Bar-pressing for water rewards to tones in the SRP group. Behavior and representational area in A1. (A) The SRP protocol required animals to BP for rewards during a brief 3-s reward window that began at tone onset. Only one water reward could be delivered per trial. All BPs during the tone after 3 s and during ITI were signaled as errors with a flashing light during a time-out period. Example 1 shows an optimal pattern of behavior: the BP is limited to the 3-s reward window after tone onset. Example 2 shows a correct response followed by an erroneous BP later during the tone. Example 3 shows a correct BP followed by errors later during the tone and during the silent part of the ITI. (B) Group performance improved across sessions (asymptote = 42.6 ± 8.1%; days 1–11, n = 8; day 12, n = 3; day 13, n = 2). (C) Group CF distributions (half-octave bands) across A1 compared to a naïve group did not reveal a significant gain in area at any signal-frequency band. (D) Exemplar maps for three subjects (1–3) show variability in the amount of signal-band representation within the SRP group. Striped polygons show the area of representation of the signal-frequency. Percentages indicate the relative amount of A1 area occupied by the signal-frequency (±0.25 octaves). Examples show cases of smaller (#1, 2.20%), approximately equal (#2, 8.21%), or larger (#3, 16.76%) signal-band areas than naïve (7.67 ± 1.62%; see Fig. 1D).

Fig. 4.

Relationship between performance and the representational area for the signal frequency of 5.0 kHz (±0.25 octaves). Vertical dashed line indicates the mean representational area in the naïve group (7.67%). The level of asymptotic performance in the SRP group is significantly positively correlated with the amount of representational area gain (r = 0.90, P < 0.005).

Fig. 5.

Memory strength is correlated with the amount of signal-specific area in A1 in the SRP group. The x axis shows the amount of relative area in A1 for the signal-frequency (±0.25 octaves). Vertical dashed line indicates the mean area of representation in the naïve group (±SEM marked by shaded area). The y axis shows the strength of memory for the signal tone (5.0 kHz) determined by its resistance to extinction relative to four other nonsignal frequencies (1.1, 2.4, 10.6, and 22.4 kHz). Increase of memory strength was defined as the proportion of bar-pressing to the signal tone greater than chance.
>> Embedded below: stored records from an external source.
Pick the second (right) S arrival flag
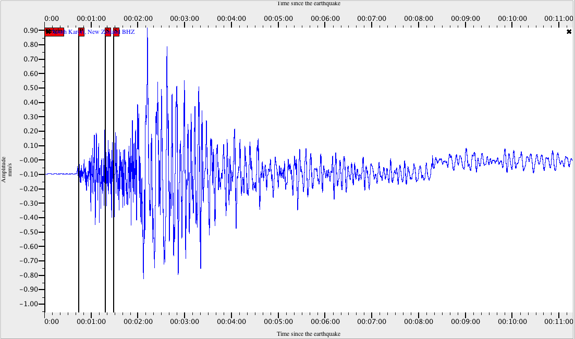This screenshot has height=339, width=575. (116, 32)
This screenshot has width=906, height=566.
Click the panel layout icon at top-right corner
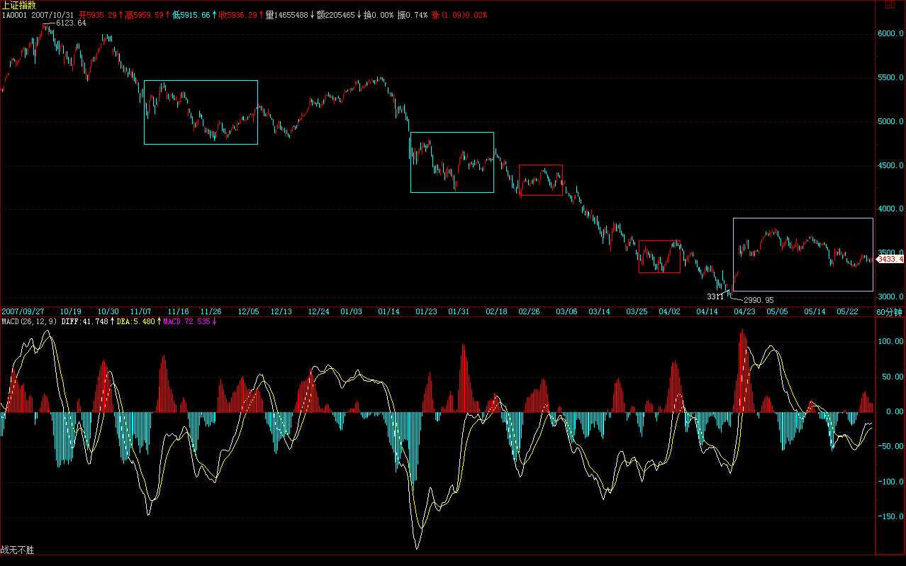point(897,5)
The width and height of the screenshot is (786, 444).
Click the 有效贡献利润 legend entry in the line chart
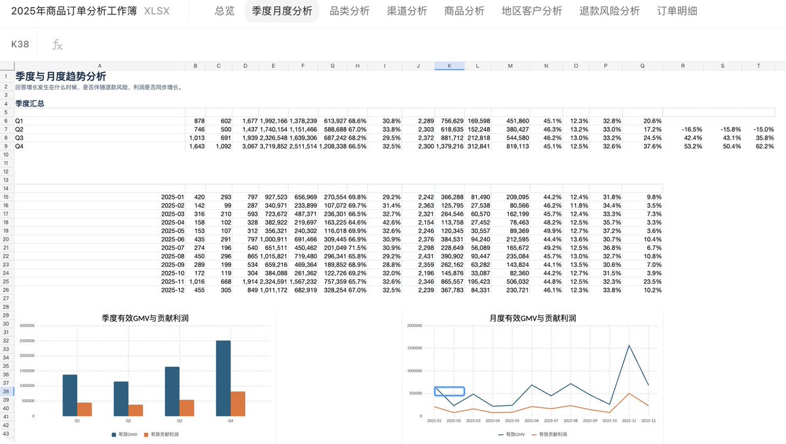tap(546, 434)

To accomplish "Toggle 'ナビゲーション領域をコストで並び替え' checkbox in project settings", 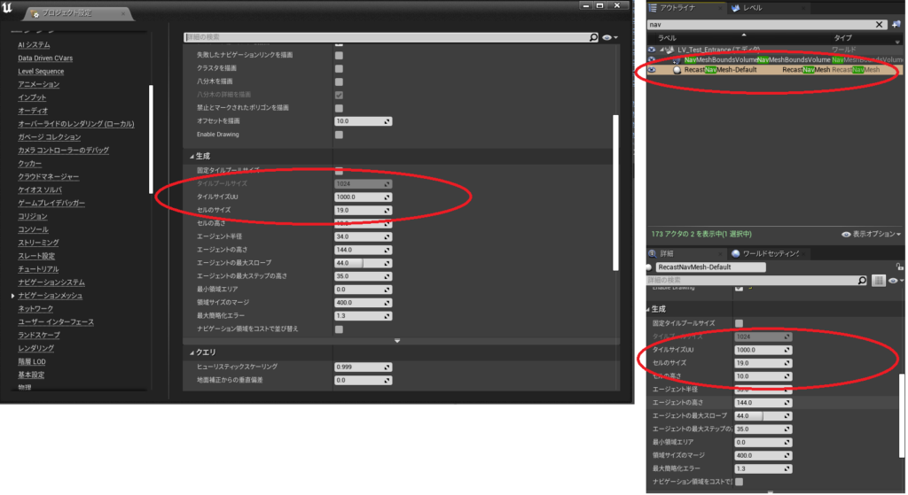I will (339, 329).
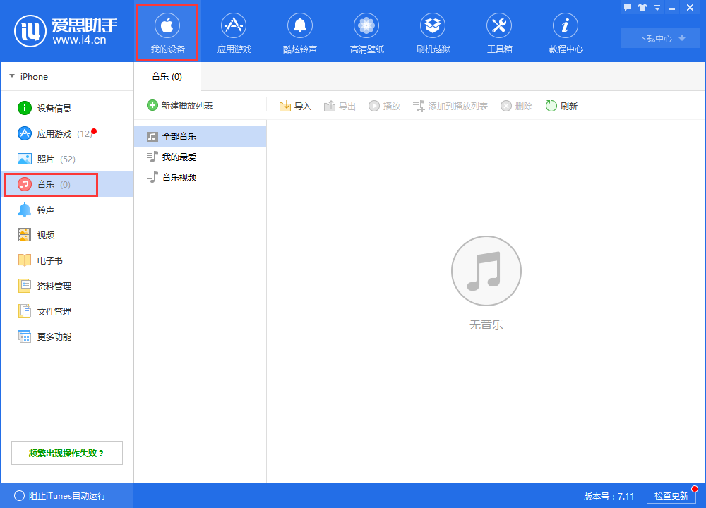Open the 教程中心 tutorial center
Viewport: 706px width, 508px height.
click(566, 32)
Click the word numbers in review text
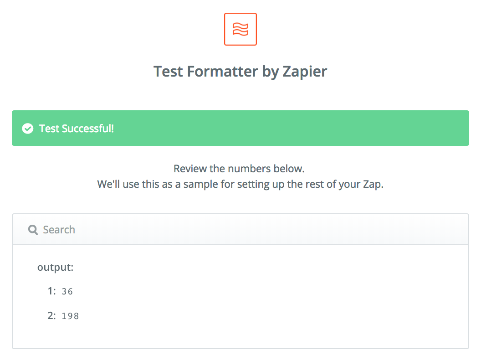Image resolution: width=481 pixels, height=361 pixels. pyautogui.click(x=250, y=169)
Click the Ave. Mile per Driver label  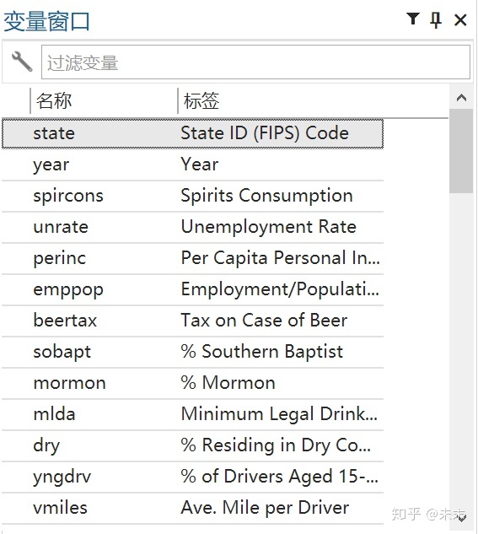pos(265,508)
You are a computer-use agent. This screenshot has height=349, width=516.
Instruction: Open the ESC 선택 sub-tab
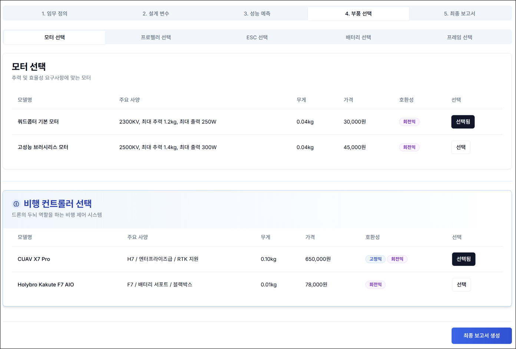click(x=257, y=37)
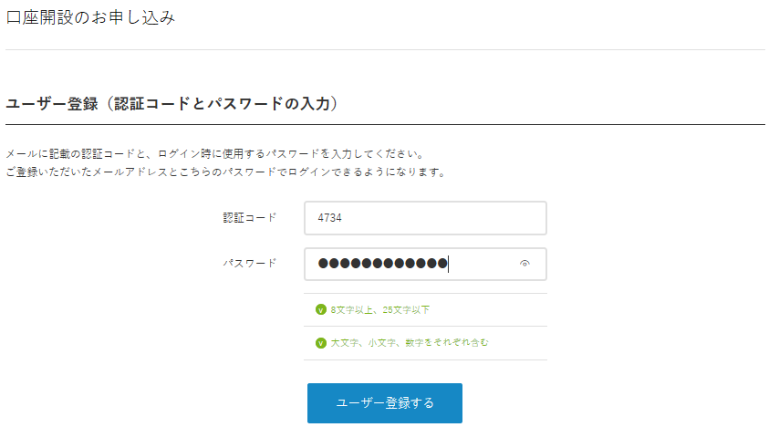Select the 8文字以上、25文字以下 requirement text
Screen dimensions: 779x448
(x=380, y=310)
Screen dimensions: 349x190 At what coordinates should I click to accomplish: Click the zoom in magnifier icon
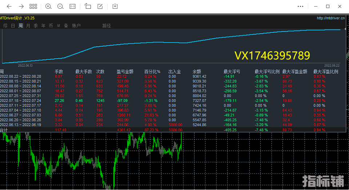(48, 6)
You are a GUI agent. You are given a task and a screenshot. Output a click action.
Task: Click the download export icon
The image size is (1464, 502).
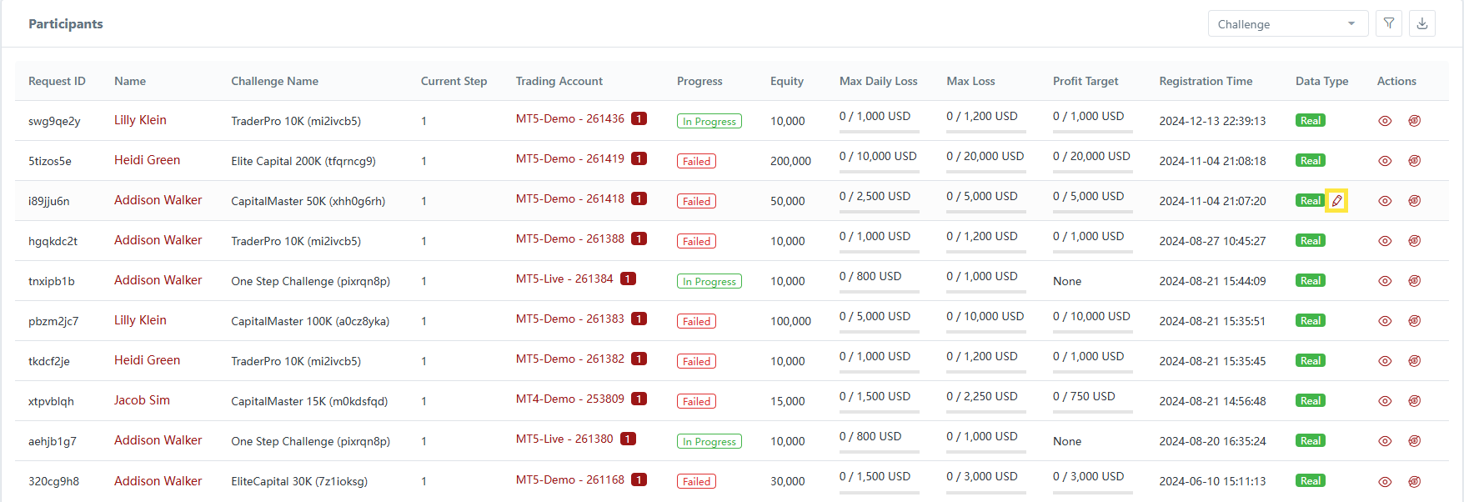[1422, 23]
Chance level was estimated as the percentage of responses to the signal tone if behavior were equal across all five test frequencies ([100%/(5 possible tone responses + 1 for possibility of no response) = 16.67%]; see Methods) (horizontal dashed line). Memory strength is significantly positively correlated with the amount of signal-representational area in A1 (best fit regression, curvilinear: r = 0.87, P < 0.005).